Since Nigeria’s Accelerated Regulatory Incubation Programme launched in August 2024, only two companies, Busha and Quidax, had received Approval-in-Principle to operate as digital asset exchanges. Nearly two years passed with no new admissions. Then, on July 2 and 3, 2026, the SEC admitted nine companies in 48 hours, the largest single expansion of its digital asset regulatory sandbox since the programme began.

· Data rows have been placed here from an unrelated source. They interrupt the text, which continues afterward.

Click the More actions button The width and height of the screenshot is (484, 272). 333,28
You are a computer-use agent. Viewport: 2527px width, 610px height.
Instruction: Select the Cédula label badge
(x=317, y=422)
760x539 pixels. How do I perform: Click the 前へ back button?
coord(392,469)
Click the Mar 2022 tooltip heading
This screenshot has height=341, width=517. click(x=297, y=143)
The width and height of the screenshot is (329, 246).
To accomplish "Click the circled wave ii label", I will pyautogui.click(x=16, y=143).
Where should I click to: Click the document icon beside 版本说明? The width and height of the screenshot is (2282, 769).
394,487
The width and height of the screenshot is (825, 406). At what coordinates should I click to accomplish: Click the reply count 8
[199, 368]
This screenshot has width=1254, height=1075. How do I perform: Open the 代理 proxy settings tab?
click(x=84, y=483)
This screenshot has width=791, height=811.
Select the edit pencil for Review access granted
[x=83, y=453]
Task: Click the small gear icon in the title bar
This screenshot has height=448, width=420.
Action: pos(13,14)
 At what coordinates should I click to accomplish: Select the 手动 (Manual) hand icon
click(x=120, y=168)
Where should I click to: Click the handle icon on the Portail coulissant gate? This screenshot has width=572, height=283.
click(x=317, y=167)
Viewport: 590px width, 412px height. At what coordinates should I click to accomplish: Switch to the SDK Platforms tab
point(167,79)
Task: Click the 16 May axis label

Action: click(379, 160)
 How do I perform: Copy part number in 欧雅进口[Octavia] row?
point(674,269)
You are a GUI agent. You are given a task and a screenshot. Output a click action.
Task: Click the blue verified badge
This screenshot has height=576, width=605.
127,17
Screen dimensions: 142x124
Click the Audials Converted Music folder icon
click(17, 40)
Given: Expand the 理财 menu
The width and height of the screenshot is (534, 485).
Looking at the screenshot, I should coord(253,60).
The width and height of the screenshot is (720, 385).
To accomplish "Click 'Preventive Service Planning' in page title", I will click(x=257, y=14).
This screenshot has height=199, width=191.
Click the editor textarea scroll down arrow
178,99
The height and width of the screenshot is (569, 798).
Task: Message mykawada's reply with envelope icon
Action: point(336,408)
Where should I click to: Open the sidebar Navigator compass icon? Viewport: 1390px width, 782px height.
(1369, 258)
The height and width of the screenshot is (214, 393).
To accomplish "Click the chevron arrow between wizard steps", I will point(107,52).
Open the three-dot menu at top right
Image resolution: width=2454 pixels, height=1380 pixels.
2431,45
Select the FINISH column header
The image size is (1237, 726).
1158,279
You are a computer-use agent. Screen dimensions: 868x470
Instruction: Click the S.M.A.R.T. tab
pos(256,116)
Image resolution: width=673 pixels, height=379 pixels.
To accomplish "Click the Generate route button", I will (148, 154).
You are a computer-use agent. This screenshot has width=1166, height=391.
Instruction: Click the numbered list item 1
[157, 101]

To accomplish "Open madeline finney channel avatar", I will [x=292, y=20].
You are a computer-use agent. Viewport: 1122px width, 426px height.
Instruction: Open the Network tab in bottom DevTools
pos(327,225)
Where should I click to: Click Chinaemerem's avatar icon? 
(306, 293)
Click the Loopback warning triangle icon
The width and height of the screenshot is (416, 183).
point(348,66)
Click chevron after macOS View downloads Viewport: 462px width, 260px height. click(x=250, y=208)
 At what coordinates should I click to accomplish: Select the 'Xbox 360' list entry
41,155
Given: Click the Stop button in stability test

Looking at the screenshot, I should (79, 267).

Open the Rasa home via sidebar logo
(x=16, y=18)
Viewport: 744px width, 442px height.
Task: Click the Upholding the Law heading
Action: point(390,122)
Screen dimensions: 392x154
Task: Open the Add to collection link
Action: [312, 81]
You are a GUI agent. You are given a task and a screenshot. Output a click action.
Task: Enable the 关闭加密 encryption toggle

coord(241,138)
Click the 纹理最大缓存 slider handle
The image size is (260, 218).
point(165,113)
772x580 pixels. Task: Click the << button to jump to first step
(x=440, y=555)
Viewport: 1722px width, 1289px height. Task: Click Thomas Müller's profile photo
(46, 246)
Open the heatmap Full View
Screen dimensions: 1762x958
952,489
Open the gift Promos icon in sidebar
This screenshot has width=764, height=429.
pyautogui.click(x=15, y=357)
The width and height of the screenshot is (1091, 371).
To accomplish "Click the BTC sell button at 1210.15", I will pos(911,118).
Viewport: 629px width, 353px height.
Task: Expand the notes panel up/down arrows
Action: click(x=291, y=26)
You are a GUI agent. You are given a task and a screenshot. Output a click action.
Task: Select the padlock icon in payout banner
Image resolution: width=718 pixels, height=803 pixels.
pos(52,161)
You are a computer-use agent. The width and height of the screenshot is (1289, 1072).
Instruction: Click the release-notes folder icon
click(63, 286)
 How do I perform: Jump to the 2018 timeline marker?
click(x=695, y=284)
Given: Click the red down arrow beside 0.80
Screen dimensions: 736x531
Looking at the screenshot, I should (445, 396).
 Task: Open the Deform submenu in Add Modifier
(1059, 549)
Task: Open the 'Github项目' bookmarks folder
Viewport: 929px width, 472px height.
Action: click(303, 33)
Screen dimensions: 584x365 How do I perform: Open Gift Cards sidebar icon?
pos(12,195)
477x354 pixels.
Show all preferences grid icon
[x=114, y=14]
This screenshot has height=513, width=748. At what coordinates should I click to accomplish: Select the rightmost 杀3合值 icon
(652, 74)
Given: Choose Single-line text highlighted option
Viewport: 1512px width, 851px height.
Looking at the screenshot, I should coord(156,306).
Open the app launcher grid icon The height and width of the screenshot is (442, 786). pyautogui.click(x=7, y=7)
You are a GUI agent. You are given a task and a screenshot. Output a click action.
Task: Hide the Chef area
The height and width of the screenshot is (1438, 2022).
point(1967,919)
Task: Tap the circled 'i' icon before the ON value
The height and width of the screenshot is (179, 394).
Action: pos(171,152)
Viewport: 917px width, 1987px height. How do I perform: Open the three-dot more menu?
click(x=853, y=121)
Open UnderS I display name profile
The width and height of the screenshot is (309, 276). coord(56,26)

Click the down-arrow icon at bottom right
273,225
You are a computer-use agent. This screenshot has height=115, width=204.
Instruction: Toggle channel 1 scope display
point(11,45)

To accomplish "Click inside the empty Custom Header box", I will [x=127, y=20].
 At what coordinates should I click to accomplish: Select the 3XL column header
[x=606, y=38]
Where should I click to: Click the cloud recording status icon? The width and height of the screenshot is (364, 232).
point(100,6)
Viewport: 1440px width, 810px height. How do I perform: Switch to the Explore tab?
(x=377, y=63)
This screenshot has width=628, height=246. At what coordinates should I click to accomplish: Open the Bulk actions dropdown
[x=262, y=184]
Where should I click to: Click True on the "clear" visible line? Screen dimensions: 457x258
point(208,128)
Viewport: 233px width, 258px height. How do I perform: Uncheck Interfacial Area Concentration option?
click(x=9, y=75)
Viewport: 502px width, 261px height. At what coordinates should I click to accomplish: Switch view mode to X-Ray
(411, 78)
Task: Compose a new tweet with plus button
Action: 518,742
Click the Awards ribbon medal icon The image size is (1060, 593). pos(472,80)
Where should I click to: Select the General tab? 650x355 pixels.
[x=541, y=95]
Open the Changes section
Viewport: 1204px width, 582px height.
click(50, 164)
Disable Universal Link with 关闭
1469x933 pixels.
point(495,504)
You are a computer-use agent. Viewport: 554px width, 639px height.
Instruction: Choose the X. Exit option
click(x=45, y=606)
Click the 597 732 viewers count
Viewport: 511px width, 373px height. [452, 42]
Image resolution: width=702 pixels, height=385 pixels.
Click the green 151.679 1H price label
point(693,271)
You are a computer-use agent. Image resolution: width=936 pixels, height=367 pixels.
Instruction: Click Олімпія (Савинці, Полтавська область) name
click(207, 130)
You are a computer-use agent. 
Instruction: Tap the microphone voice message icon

The first batch, admitted July 2, included Luno Fintech Nigeria, Bitbarter Technologies, GetEquity, Koinkoin Global Network, Wrapped CBDC, Trovotech, and Blockvault Custodian. A second batch admitted the following day added GIGX Technologies and KuCoin Nigeria Limited. Each company received Approval-in-Principle, allowing them to operate within ARIP’s defined scope under SEC supervision while working toward full licensing. The SEC was explicit that an Approval-in-Principle is not a final licence and remains conditional on continued compliance.

Why the SEC Is Moving Now

The numbers make the urgency plain. Nigeria received approximately $92.1 billion in digital asset value between July 2024 and June 2025, making it one of the world’s largest markets for Bitcoin and other digital assets by volume. Yet fewer than three million Nigerians invest in the country’s formal capital market. SEC Director-General Emomotimi Agama has publicly acknowledged the gap: an appetite for risk clearly exists among Nigerians, but not the trust or access to channel it into the productive sector. ARIP is the SEC’s attempt to build that trust through a structured, supervised on-ramp.

The timing also follows the enactment of the Investments and Securities Act 2025, which formally classified virtual assets as securities under Nigerian law for the first time, giving the SEC explicit statutory authority over Bitcoin and digital asset exchanges as recognised financial market infrastructure rather than unregulated technology platforms.

Luno's Milestone and What It Signals

Among the new admissions, Luno Fintech Nigeria is notable for a specific reason: it is the first digital assets exchange with a global operational footprint to be admitted into ARIP. Luno, founded in Africa in 2013 and operating in Nigeria since 2015, described the approval as a significant regulatory milestone following an extensive engagement process with the SEC. The company said the clarity supports its focus on institutional and business-to-business opportunities, including stablecoin applications, treasury solutions, and secure digital asset infrastructure for banks and payment providers.